Menebak Gubernur Sultra Pasca Nur Alam

612
La Lemanjaya
La Lemanjaya

Calon gubernur dan wakil gubernur Sultra mengerucut pada 3 pasangan kandidat. Nomor urut para kontestan sudah ditentukan. Ali Masi, Asrun, dan Rusda Mahmud telah berbagi angka cantik. Para kandidat mulai ancang-ancang beradu strategi. Beberapa hari kedepan menjadi masa kampanye bagi calon gubernur dan wakil gubernur Sultra. Peserta kontestasi pilgub akan kembali bersafari mengunjungi kantong-kantong suara di daerah-daerah.

Di atas panggung, para kandidat berkomitmen untuk mengadakan kampanye damai nan santun. Tapi jangan kaget, tim sukses di bawah sudah mulai saling gontok-gontokan komentar di media online. Ada yang membela, mengangkat, dan menunjukan prestasi kandidat pilihannya. Ada pula yang menjelekkan, merendahkan, serta menunjukan ketidakmampuan pasangan lain. Tak sedikit, beberapa oknum mengeluarkan prediksi raihan suara masing-masing kandidat. Sudah barang tentu, calon yang mereka jagokanlah yang dianggap paling unggul.

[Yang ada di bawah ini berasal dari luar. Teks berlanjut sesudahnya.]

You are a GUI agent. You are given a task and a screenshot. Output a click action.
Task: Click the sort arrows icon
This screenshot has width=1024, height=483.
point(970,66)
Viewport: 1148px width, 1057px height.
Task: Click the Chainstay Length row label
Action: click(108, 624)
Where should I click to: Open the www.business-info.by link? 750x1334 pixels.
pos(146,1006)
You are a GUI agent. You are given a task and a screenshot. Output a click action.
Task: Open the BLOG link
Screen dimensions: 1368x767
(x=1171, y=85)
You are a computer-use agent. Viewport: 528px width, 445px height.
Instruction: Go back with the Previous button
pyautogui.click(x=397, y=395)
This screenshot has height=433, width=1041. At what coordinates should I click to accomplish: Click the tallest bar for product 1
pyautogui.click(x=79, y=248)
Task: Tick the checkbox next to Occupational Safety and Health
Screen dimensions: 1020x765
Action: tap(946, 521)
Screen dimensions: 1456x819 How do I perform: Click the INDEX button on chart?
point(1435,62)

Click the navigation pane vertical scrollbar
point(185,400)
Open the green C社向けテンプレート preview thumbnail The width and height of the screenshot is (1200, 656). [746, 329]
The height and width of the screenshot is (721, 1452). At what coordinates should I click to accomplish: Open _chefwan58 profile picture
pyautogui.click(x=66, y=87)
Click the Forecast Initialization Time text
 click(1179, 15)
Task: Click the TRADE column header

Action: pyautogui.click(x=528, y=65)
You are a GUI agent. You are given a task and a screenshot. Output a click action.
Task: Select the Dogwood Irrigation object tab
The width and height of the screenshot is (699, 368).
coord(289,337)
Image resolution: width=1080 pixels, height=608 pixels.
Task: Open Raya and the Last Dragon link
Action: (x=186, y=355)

Memahami Segmentasi Pemilih

Para cagub tentu menginginkan sebanyak-banyaknya dukungan suara. Tapi jangan salah, perilaku pemilih punya hukumnya tersendiri. Calon pemilih tentu menghadapi pilihan yang sulit. Apakah akan memutuskan untuk memilih atau tidak. Selanjutnya, jika bersedia memilih, siapa yang akan dipilih juga menjadi tanda tanya tersendiri.

Berbagai pengalaman pilkada mutakhir menunjukan pemahaman terhadap anatomi pemilih menjadi kunci kemenangan dalam kontestasi. Pemilih dapat dikategorikan dalam beberapa segmen. Masing-masing kelompok punya karakteristik tersendiri, punya kebutuhan sendiri, punya harapan sendiri. Setiap bagian punya keunikan, sehingga membutuhkan pendekatan yang tentu saja berbeda-beda.

Pemilih dengan kombinasi pendidikan tinggi, mapan secara ekonomi, tinggal di perkotaan tentu berbeda dengan karakteristik pemilih yang berpendidikan rendah, atau tinggal di perdesaan. Demikian pula, pemilih yang sangat dekat dengan teknologi informasi, bangun tidur sampai tidur lagi ditemani handphone. Petani, nelayan, pedagang, pengusaha, pekerja kantoran tentu punya preferensi politik yang bisa saja berbeda-beda.

Segmentasi pemilih menjadikan kampanye tidak bisa dilakukan secara monoton. Variasi dan improvisasi metode kampanye tentu dibutuhkan untuk menarik dukungan voters sebanyak mungkin.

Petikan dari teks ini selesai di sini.